Empire-building is done not by “nations” but by men. The problem before us is to discover the men, the active, interested minorities in each nation, who are directly interested in imperialism, and then to analyze the reasons why the majorities pay the expenses and fight the wars necessitated by imperialist expansion.
- — Parker Thomas Moon, Imperialism and World Politics (New York: The MacMillan Company, 1926), p. 58.
“ Reification fallacy - ( See Hypostatization.) (Also concretism.) Treating abstractions as actual existing entities or regarding them as causally efficacious and ontologically prior and superior to their referents. Similar to hypostatization, except the kinds of abstractions involved are usually philosophical or ideological, such as “universals,” “existence,” “good,” and “justice.”
Example: “Good and evil are the two forces ruling the universe.” But, good and evil are qualities, not forces.
Hypostatization fallacy - ( See Reification.) Attributing actual existence or qualities of actual existents to something that is only a name, a relationship, or abstraction; or attributing qualities of one kind of existents to a different kind of existents, (e.g. personification). (Also described as attributing concreteness to the abstract.)
The hypostatization fallacy is very subtle and easily misunderstood. The description of hypostatization applies to rhetorical devices, as well, such as metaphor and personification, which are not fallacies at all, but important and useful tools of language in literature and poetry. The distinction between treating abstractions as material existents rhetorically or using them in arguments that result in false conclusions, is often difficult to detect, or even to describe, especially when the fallacious use is intentional.
Hypostatization (together with the closely related fallacy of reification) may be the most common of all fallacies. Whole systems of philosophy, politics, religion, science, and social theories are built on or supported by this fallacy.
Examples:
“Nature’s purposes are always pure, therefore we should always accede to her.” Nature has no purposes.
“The only just laws are those that relieve a society’s suffering.” Laws do not “relieve” anything, and “societies,” do not suffer.
“Industry is a danger to both nature and society.” Here are three hypostatized abstractions, industry, nature, and society. Industry is not a “thing” that does anything, and neither nature or society are things to which anything is done. Some industries might do something that is harmful to some natural things or some persons in some society, but treating any of these as entities, even collective entities, is fallacious.
“What are personal considerations in the face of the needs of society, the fate of the nation, the preservation of culture?” Since, society has no needs, nations do not have fates, and there is no such thing as culture to preserve, personal considerations are all that are left.

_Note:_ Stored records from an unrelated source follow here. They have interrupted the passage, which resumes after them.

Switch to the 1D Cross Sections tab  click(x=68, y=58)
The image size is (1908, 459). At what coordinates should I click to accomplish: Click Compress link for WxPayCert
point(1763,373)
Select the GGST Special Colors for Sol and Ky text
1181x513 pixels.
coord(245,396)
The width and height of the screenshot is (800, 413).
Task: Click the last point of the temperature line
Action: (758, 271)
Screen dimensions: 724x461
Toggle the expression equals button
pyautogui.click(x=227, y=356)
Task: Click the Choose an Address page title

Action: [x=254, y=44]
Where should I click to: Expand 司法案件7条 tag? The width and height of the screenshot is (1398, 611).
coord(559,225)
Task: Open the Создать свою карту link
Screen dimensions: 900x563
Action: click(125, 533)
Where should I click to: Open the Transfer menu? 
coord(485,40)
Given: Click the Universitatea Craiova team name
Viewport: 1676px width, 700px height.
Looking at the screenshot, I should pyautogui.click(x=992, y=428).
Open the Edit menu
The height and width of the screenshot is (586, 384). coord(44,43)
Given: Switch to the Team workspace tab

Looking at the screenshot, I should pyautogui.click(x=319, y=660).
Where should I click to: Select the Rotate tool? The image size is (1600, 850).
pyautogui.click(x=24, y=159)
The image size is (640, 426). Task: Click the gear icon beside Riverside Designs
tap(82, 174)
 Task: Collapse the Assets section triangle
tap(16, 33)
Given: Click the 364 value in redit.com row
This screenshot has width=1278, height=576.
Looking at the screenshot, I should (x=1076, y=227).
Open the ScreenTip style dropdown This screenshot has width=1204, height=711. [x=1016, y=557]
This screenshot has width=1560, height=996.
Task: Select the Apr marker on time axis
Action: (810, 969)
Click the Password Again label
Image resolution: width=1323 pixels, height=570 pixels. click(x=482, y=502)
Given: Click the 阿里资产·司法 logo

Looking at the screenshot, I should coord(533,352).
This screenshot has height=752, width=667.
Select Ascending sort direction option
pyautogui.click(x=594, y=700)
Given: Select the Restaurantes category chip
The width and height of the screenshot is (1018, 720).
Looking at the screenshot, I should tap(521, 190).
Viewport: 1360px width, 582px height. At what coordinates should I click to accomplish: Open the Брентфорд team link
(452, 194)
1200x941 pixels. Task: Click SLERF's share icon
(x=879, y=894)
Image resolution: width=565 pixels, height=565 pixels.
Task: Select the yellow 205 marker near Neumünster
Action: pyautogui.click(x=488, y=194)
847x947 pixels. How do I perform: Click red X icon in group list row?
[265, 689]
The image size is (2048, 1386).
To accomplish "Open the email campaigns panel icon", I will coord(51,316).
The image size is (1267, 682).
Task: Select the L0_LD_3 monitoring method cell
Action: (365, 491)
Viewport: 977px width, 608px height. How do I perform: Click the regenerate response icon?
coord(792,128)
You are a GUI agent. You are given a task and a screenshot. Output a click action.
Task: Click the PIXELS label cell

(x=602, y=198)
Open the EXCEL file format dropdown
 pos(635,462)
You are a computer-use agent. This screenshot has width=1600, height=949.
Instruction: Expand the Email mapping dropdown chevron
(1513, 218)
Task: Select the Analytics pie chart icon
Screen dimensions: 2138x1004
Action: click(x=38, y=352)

“My fellow Americans, ask not what your country can do for you: Ask what you can do for your country.” -(John F. Kennedy) Obviously rhetorical, and therefore, all the more subtle. Behind the rhetoric is the insidious concept that citizens exist for the sake of a country (state or government), the opposite of the intention of the American Constitutional, that government exists for the sake of the citizens.
The pathetic fallacy is a subset of this fallacy.
Pathetic fallacy - Incorrectly projecting or attributing human emotions, feelings, intentions, thoughts, traits to events or objects or phenomena which do not have such qualities. (Also called personification or anthropomorphism, it as wonderfully useful rhetorical device in literature; it is a disaster in logic.)
See Hypostatization fallacy of which this fallacy is a subset, for examples.
“ The worst enemy of clear thinking is the propensity to hypostatize, i.e., to ascribe substance or real existence to mental constructs or concepts.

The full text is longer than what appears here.